ABOUT THIS TASK:
Whenever a line carries the word "sidebar", pull it out of the entries.

::::::::

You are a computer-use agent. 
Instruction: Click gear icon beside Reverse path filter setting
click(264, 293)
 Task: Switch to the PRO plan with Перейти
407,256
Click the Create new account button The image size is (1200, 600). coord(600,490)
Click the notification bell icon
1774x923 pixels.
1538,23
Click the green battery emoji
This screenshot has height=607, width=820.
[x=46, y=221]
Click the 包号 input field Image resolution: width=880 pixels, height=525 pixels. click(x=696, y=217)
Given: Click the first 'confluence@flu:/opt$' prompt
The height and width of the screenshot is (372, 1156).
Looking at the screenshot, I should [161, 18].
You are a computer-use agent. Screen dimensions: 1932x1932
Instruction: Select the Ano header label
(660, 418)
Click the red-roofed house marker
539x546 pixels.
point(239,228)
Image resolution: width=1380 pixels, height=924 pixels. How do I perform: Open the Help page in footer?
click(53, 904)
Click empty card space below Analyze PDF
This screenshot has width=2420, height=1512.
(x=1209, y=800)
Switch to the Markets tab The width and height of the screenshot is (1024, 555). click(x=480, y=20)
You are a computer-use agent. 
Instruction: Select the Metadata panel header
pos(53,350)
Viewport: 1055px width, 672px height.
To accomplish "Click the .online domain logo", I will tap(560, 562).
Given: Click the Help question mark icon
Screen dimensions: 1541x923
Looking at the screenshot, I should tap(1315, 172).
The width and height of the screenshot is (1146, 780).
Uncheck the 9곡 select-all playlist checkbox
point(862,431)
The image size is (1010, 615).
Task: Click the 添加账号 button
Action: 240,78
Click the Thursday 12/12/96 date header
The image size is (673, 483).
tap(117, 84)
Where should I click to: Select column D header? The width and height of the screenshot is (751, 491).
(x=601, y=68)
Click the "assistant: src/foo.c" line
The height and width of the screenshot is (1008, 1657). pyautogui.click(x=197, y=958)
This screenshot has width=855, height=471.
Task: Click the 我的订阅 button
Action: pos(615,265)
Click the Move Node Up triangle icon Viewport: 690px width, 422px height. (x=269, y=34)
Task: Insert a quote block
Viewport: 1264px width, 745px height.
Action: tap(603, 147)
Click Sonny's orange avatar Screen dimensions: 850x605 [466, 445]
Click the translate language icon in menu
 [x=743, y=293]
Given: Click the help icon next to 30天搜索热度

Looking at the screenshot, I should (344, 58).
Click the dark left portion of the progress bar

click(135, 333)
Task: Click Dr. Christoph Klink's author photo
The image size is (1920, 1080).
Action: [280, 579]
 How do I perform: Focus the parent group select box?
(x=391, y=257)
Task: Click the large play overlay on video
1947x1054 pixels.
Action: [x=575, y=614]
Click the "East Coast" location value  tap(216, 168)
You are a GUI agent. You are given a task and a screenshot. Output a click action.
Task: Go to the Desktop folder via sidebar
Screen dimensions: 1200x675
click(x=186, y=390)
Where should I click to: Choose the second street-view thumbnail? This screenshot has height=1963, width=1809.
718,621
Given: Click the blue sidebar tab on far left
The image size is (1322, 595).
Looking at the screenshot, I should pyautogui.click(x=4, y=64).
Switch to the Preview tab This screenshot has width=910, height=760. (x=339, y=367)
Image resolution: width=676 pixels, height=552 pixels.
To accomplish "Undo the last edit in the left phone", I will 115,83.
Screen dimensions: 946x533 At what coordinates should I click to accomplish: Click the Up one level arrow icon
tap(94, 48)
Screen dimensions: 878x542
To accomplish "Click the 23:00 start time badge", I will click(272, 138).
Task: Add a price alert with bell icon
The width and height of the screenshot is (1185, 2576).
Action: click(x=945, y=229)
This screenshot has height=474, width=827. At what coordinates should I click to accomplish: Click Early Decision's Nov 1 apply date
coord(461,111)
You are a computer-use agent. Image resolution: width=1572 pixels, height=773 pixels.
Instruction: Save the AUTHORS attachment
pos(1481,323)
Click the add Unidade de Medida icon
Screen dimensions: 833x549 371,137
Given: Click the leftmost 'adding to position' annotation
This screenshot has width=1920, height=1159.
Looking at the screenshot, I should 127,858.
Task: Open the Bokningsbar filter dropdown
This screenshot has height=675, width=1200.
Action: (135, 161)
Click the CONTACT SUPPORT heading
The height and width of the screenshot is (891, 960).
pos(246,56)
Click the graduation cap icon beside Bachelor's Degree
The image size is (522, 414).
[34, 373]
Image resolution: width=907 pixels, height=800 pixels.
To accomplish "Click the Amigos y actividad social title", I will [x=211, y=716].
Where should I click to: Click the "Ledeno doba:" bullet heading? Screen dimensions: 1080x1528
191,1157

::::::::

SOLUTION BELOW:
Task: Go to the Desktop folder via sidebar
Given: Click the blue sidebar tab on far left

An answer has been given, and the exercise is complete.